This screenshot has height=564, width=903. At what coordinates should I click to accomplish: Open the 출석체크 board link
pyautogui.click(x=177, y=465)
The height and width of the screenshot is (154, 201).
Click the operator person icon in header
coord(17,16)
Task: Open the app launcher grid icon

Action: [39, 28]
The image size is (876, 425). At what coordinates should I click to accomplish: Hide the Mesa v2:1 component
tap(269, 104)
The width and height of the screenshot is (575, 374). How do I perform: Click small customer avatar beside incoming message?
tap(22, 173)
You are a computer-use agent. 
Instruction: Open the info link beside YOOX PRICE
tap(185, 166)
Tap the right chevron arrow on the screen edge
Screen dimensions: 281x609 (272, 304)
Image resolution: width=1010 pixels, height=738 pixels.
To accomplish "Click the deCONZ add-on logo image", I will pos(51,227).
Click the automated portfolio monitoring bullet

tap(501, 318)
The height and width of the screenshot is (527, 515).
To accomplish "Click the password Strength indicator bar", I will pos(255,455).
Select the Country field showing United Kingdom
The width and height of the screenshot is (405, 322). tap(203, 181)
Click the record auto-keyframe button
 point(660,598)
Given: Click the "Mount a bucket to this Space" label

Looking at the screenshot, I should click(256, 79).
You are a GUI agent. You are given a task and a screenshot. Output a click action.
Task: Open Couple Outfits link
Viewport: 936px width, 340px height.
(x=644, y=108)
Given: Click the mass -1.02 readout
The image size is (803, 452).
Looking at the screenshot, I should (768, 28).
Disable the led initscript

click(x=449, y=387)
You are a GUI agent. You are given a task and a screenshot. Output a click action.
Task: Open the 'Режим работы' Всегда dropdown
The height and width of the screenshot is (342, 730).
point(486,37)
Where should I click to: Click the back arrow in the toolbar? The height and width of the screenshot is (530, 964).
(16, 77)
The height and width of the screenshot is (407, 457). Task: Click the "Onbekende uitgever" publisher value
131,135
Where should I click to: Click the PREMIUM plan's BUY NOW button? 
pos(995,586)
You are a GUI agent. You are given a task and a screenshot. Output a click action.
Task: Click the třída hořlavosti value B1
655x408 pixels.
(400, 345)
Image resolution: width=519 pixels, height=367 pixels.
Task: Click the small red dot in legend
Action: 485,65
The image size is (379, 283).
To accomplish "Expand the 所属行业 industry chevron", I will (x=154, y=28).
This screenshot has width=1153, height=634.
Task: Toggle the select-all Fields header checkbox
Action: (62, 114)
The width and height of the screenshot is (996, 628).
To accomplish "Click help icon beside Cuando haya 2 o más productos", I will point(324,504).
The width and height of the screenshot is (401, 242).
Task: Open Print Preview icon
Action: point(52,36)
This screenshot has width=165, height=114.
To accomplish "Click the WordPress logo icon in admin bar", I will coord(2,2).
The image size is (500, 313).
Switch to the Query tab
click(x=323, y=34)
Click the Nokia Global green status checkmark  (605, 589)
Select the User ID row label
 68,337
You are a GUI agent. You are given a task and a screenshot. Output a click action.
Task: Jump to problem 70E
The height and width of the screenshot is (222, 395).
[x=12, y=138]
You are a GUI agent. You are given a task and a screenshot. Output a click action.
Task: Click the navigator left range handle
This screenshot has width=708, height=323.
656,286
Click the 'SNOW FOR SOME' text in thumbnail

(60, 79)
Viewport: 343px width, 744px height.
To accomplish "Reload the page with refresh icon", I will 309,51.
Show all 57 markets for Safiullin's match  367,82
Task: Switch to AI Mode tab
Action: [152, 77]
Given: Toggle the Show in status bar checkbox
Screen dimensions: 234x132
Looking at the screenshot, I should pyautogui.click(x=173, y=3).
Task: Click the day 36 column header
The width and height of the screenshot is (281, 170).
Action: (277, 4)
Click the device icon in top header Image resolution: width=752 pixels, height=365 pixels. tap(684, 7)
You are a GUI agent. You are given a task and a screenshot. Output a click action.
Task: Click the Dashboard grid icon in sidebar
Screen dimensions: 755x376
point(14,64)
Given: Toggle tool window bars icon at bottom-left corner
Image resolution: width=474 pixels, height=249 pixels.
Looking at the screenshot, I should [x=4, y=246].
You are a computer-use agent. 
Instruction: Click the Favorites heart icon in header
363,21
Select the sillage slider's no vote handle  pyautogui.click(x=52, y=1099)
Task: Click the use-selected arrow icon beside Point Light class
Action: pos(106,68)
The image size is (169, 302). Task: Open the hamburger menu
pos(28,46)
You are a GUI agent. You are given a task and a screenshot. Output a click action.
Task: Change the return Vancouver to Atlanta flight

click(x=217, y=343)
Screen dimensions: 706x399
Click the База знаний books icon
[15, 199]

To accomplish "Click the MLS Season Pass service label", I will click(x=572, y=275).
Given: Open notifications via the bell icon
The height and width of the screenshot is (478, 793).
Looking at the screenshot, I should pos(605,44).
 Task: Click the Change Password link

What you will do: Copy the records above. Leave out nothing.

Answer section:
This screenshot has height=564, width=903. At what coordinates should I click to accomplish: Open the 출석체크 board link
pyautogui.click(x=177, y=465)
The height and width of the screenshot is (154, 201).
Click the operator person icon in header
coord(17,16)
Task: Open the app launcher grid icon

Action: [39, 28]
The image size is (876, 425). At what coordinates should I click to accomplish: Hide the Mesa v2:1 component
tap(269, 104)
The width and height of the screenshot is (575, 374). How do I perform: Click small customer avatar beside incoming message?
tap(22, 173)
You are a computer-use agent. 
Instruction: Open the info link beside YOOX PRICE
tap(185, 166)
Tap the right chevron arrow on the screen edge
Screen dimensions: 281x609 (272, 304)
Image resolution: width=1010 pixels, height=738 pixels.
To accomplish "Click the deCONZ add-on logo image", I will pos(51,227).
Click the automated portfolio monitoring bullet

tap(501, 318)
The height and width of the screenshot is (527, 515).
To accomplish "Click the password Strength indicator bar", I will pos(255,455).
Select the Country field showing United Kingdom
The width and height of the screenshot is (405, 322). tap(203, 181)
Click the record auto-keyframe button
 point(660,598)
Given: Click the "Mount a bucket to this Space" label

Looking at the screenshot, I should click(256, 79).
You are a GUI agent. You are given a task and a screenshot. Output a click action.
Task: Open Couple Outfits link
Viewport: 936px width, 340px height.
(x=644, y=108)
Given: Click the mass -1.02 readout
The image size is (803, 452).
Looking at the screenshot, I should (768, 28).
Disable the led initscript

click(x=449, y=387)
You are a GUI agent. You are given a task and a screenshot. Output a click action.
Task: Open the 'Режим работы' Всегда dropdown
The height and width of the screenshot is (342, 730).
point(486,37)
Where should I click to: Click the back arrow in the toolbar? The height and width of the screenshot is (530, 964).
(16, 77)
The height and width of the screenshot is (407, 457). Task: Click the "Onbekende uitgever" publisher value
131,135
Where should I click to: Click the PREMIUM plan's BUY NOW button? 
pos(995,586)
You are a GUI agent. You are given a task and a screenshot. Output a click action.
Task: Click the třída hořlavosti value B1
655x408 pixels.
(400, 345)
Image resolution: width=519 pixels, height=367 pixels.
Task: Click the small red dot in legend
Action: 485,65
The image size is (379, 283).
To accomplish "Expand the 所属行业 industry chevron", I will (x=154, y=28).
This screenshot has width=1153, height=634.
Task: Toggle the select-all Fields header checkbox
Action: (62, 114)
The width and height of the screenshot is (996, 628).
To accomplish "Click help icon beside Cuando haya 2 o más productos", I will point(324,504).
The width and height of the screenshot is (401, 242).
Task: Open Print Preview icon
Action: point(52,36)
This screenshot has width=165, height=114.
To accomplish "Click the WordPress logo icon in admin bar", I will coord(2,2).
The image size is (500, 313).
Switch to the Query tab
click(x=323, y=34)
Click the Nokia Global green status checkmark  (605, 589)
Select the User ID row label
 68,337
You are a GUI agent. You are given a task and a screenshot. Output a click action.
Task: Jump to problem 70E
The height and width of the screenshot is (222, 395).
[x=12, y=138]
You are a GUI agent. You are given a task and a screenshot. Output a click action.
Task: Click the navigator left range handle
This screenshot has width=708, height=323.
656,286
Click the 'SNOW FOR SOME' text in thumbnail

(60, 79)
Viewport: 343px width, 744px height.
To accomplish "Reload the page with refresh icon", I will 309,51.
Show all 57 markets for Safiullin's match  367,82
Task: Switch to AI Mode tab
Action: [152, 77]
Given: Toggle the Show in status bar checkbox
Screen dimensions: 234x132
Looking at the screenshot, I should pyautogui.click(x=173, y=3).
Task: Click the day 36 column header
The width and height of the screenshot is (281, 170).
Action: (277, 4)
Click the device icon in top header Image resolution: width=752 pixels, height=365 pixels. tap(684, 7)
You are a GUI agent. You are given a task and a screenshot. Output a click action.
Task: Click the Dashboard grid icon in sidebar
Screen dimensions: 755x376
point(14,64)
Given: Toggle tool window bars icon at bottom-left corner
Image resolution: width=474 pixels, height=249 pixels.
Looking at the screenshot, I should [x=4, y=246].
You are a computer-use agent. 
Instruction: Click the Favorites heart icon in header
363,21
Select the sillage slider's no vote handle  pyautogui.click(x=52, y=1099)
Task: Click the use-selected arrow icon beside Point Light class
Action: pos(106,68)
The image size is (169, 302). Task: Open the hamburger menu
pos(28,46)
You are a GUI agent. You are given a task and a screenshot. Output a click action.
Task: Change the return Vancouver to Atlanta flight

click(x=217, y=343)
Screen dimensions: 706x399
Click the База знаний books icon
[15, 199]

To accomplish "Click the MLS Season Pass service label", I will click(x=572, y=275).
Given: Open notifications via the bell icon
The height and width of the screenshot is (478, 793).
Looking at the screenshot, I should pos(605,44).
 Task: Click the Change Password link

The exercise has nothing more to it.